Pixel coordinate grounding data
+-------+
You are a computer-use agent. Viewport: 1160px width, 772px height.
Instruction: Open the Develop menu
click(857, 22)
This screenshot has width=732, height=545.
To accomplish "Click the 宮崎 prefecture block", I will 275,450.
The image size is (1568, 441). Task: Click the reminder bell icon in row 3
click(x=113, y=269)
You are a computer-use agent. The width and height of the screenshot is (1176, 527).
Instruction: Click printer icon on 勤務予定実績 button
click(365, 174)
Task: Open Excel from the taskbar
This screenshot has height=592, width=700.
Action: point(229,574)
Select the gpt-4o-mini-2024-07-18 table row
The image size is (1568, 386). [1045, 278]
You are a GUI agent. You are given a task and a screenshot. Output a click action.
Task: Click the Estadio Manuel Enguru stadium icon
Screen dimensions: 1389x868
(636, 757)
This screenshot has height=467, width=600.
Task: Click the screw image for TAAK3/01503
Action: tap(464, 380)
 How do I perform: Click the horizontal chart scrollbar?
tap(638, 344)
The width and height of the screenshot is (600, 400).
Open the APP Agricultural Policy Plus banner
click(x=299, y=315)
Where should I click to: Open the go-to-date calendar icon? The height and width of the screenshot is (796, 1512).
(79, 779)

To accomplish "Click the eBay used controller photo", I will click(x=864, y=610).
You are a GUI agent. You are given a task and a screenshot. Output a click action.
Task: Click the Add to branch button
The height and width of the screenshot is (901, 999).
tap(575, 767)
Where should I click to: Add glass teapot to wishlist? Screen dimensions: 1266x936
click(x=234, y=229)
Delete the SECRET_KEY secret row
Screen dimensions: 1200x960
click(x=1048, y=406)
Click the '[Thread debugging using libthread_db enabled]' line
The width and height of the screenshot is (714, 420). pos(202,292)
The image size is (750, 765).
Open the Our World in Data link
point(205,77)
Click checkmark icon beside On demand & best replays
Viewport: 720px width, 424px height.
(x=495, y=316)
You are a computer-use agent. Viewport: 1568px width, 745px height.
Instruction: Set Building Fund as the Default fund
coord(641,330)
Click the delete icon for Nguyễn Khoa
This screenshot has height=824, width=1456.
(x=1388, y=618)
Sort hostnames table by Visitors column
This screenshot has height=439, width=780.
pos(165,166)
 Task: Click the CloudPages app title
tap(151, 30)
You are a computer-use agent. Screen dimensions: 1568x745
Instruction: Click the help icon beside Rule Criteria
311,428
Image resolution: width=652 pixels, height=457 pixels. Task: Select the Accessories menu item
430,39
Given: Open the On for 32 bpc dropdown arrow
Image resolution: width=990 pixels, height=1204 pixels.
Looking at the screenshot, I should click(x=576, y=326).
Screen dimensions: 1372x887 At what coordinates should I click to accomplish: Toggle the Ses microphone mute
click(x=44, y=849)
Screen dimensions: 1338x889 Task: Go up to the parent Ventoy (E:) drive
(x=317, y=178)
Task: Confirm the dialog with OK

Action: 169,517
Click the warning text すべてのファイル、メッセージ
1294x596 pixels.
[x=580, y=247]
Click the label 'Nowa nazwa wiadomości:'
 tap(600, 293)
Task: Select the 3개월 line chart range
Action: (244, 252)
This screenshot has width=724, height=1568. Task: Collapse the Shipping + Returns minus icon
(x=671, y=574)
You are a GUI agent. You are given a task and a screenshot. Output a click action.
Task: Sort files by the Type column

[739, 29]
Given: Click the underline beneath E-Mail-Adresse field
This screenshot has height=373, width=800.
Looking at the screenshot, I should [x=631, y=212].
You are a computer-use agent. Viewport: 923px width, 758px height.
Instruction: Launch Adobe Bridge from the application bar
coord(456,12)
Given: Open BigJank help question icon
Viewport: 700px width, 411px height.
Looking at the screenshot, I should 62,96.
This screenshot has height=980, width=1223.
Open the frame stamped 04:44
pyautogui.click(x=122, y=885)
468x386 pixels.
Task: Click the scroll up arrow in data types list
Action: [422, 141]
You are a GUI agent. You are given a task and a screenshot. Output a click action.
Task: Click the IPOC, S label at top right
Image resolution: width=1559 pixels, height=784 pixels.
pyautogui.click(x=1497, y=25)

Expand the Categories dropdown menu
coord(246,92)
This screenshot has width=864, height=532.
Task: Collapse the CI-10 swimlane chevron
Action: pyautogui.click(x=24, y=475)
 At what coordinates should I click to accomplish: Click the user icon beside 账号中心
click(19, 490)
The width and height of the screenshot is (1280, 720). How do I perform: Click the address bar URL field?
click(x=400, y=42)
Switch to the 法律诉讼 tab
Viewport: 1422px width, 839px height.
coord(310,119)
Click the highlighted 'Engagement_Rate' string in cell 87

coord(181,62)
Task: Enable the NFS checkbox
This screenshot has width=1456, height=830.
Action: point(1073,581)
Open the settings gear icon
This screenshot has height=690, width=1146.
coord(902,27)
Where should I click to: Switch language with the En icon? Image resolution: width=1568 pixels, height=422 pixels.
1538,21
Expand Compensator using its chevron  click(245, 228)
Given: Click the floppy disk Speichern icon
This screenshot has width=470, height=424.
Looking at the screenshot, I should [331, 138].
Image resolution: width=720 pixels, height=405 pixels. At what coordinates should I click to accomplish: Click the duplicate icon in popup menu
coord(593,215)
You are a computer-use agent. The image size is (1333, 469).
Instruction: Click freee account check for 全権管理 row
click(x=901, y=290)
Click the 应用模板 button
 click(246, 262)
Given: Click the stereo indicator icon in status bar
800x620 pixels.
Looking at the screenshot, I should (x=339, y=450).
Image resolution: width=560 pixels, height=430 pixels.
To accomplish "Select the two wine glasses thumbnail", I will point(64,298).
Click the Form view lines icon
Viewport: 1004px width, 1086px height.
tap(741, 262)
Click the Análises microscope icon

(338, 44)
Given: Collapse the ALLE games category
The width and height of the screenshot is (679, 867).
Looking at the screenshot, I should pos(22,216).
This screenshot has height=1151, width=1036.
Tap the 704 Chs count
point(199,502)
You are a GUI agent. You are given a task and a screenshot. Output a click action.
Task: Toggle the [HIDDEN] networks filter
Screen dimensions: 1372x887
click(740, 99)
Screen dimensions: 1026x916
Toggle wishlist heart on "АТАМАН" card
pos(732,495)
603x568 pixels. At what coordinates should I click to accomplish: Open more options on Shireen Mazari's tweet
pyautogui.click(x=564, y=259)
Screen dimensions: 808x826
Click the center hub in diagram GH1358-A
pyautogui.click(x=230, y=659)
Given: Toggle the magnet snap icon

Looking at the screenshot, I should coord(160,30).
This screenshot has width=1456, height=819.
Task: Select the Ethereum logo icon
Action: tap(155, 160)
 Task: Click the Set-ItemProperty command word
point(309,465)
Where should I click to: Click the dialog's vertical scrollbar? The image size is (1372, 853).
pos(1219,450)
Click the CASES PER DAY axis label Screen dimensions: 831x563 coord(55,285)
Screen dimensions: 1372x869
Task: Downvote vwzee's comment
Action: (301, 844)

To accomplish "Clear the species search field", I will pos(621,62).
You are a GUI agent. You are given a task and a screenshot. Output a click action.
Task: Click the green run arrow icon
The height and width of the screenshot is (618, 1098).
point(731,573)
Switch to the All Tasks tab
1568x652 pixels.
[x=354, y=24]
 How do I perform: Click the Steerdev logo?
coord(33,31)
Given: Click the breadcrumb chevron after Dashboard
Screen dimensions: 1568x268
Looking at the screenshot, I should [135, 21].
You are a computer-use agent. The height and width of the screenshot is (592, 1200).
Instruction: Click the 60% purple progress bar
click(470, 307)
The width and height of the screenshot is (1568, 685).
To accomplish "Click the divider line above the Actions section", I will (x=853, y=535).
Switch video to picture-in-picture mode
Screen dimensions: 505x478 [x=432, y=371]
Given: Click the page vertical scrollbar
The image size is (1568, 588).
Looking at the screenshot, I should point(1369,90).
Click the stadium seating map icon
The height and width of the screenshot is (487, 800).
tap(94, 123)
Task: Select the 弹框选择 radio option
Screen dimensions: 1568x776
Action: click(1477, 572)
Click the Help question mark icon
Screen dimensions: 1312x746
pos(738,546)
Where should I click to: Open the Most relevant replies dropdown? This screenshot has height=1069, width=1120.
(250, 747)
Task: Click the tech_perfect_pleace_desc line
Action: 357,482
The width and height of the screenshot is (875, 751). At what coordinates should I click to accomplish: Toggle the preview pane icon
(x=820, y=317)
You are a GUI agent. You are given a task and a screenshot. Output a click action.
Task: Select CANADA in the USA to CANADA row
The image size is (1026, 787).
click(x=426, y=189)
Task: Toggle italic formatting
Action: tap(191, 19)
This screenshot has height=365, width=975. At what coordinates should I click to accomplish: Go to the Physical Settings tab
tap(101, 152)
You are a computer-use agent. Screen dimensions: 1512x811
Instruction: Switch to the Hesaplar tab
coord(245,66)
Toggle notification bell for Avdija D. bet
+-------+
**PROBLEM TO WORK ON**
Go through the entries above, and wherever a line holds the word "question", copy that line.

**TASK SOLUTION**
Given: Open BigJank help question icon
Click the Help question mark icon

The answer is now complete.